## START Records supplied

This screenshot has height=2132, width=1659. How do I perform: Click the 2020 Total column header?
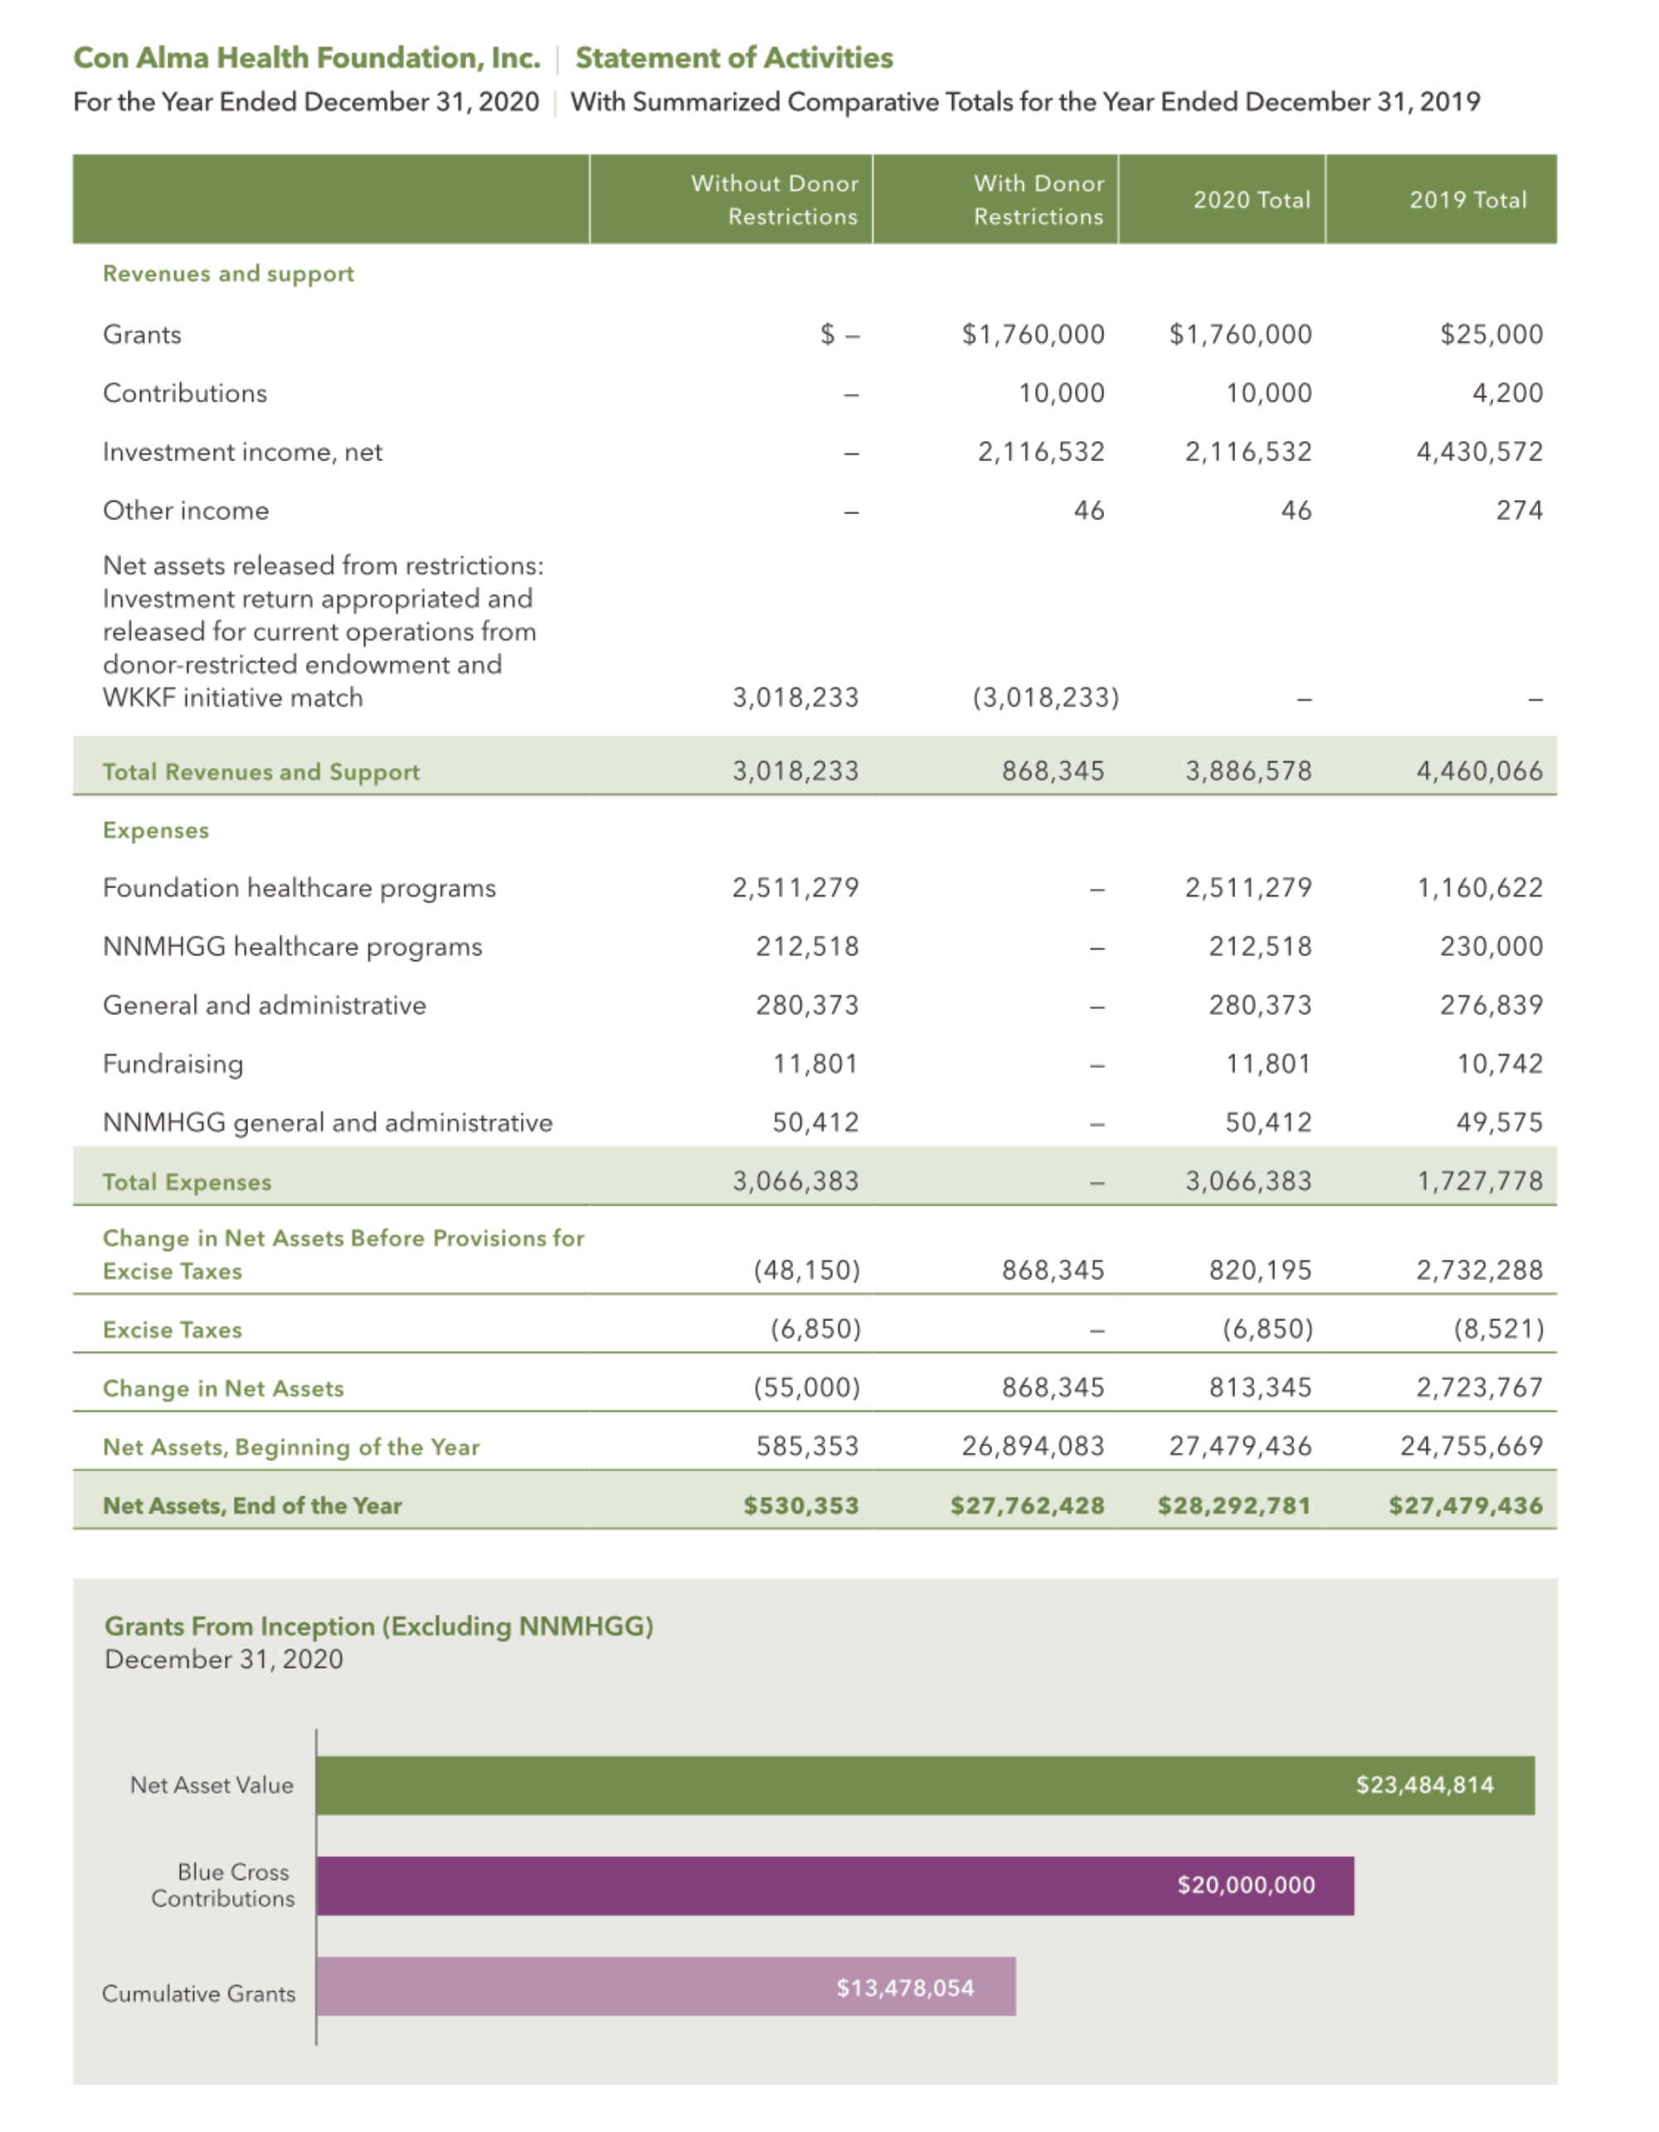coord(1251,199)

## END Records supplied
## START Records supplied

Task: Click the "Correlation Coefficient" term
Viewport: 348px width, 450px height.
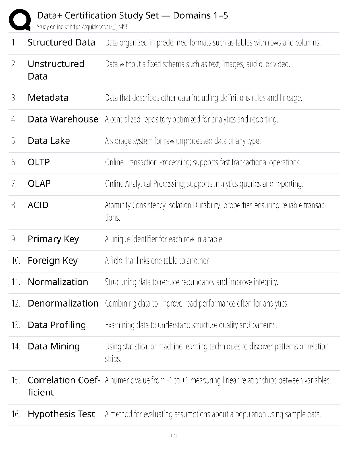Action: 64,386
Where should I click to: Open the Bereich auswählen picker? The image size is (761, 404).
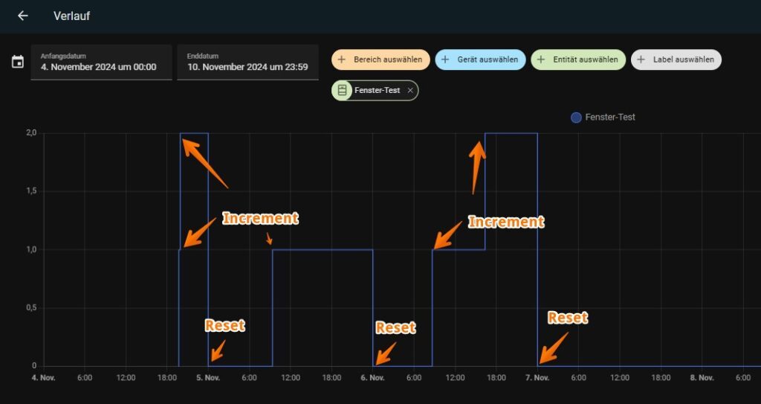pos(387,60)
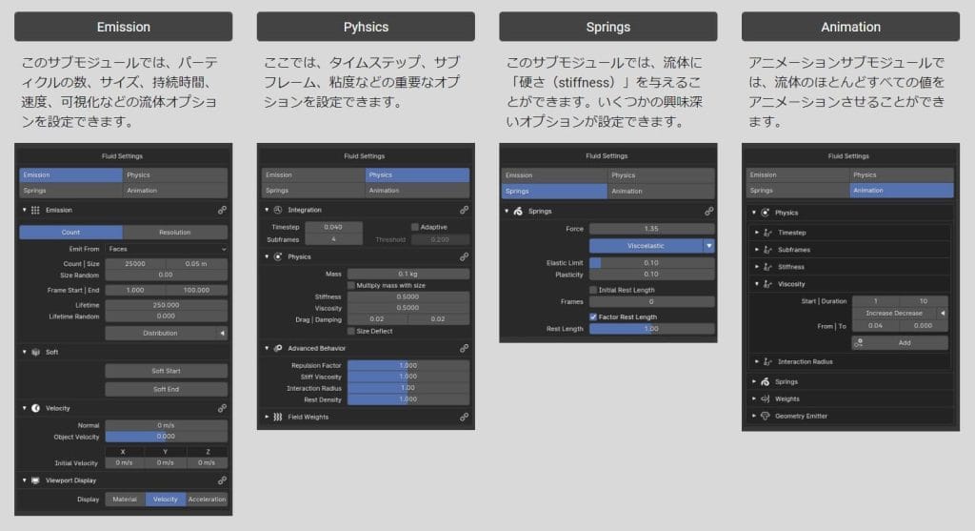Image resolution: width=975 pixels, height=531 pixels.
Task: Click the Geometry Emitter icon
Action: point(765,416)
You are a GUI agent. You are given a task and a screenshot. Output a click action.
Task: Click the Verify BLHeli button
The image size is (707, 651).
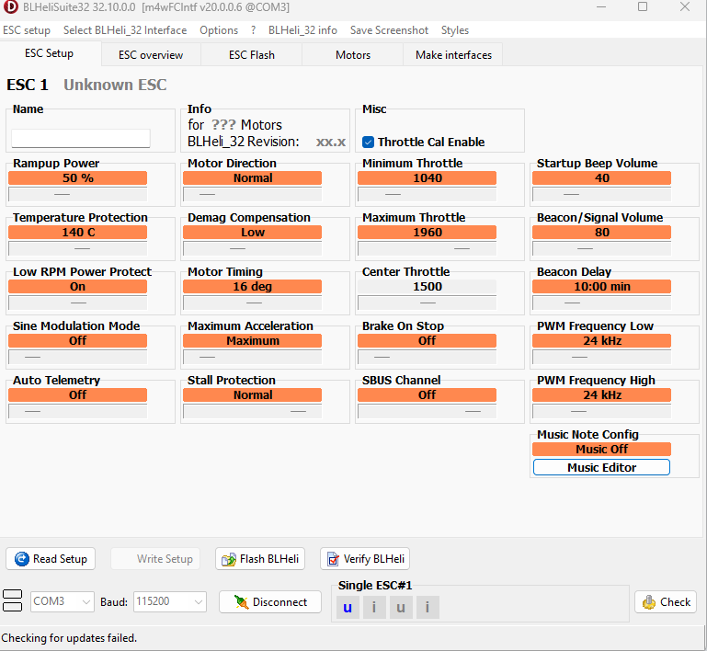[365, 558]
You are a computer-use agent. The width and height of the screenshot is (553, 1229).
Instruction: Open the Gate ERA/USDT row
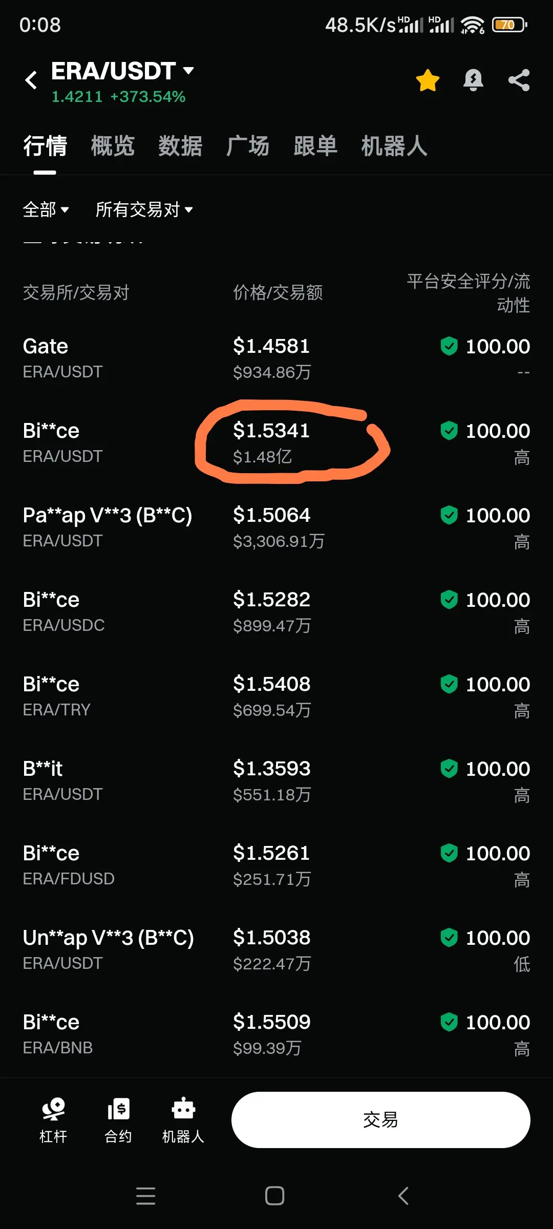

## END Records supplied
## START Records supplied

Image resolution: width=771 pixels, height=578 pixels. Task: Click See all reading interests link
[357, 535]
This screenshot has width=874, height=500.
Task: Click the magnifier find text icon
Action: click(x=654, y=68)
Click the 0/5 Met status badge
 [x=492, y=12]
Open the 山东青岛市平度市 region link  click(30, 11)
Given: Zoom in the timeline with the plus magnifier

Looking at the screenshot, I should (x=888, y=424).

## END Records supplied

Brief
Reproduce the material verbatim, starting at the line that contains "You are a GUI" and ending after the line that contains "Instruction: Open the Gate ERA/USDT row". Omit the pictures from your copy.

Answer below
You are a GUI agent. You are given a task and a screenshot. Output a click action.
Task: Click the Verify BLHeli button
The image size is (707, 651).
[365, 558]
You are a computer-use agent. The width and height of the screenshot is (553, 1229).
Instruction: Open the Gate ERA/USDT row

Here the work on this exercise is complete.